▼

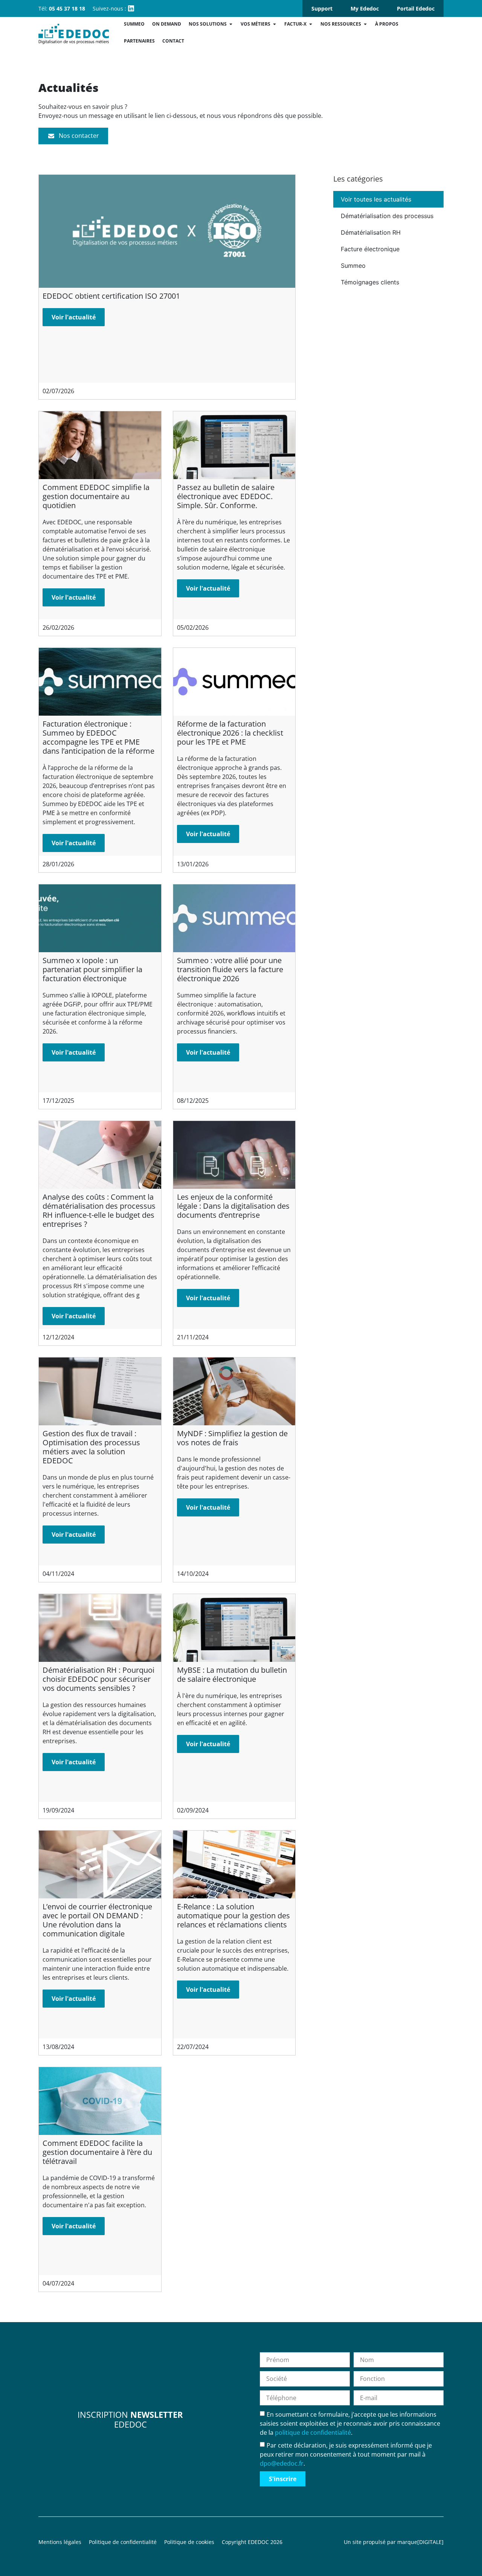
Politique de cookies (189, 2541)
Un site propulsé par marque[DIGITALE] (394, 2541)
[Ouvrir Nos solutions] (231, 24)
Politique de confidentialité (123, 2541)
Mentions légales (59, 2541)
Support (322, 8)
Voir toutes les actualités (376, 199)
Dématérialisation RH (371, 232)
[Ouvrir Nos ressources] (365, 24)
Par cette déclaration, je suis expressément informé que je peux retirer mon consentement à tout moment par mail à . (346, 2454)
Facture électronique (370, 249)
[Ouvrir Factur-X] (310, 24)
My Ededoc (365, 8)
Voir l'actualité (74, 317)
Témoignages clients (370, 282)
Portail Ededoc (416, 8)
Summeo (353, 265)
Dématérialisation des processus (387, 216)
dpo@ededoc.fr (282, 2463)
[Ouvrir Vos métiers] (274, 24)
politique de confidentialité (313, 2432)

▲

* _Action item_: Pick each line holding the word "Voir" out of the listing.

* _Output of the exercise_:
Voir toutes les actualités (376, 199)
Voir l'actualité (74, 317)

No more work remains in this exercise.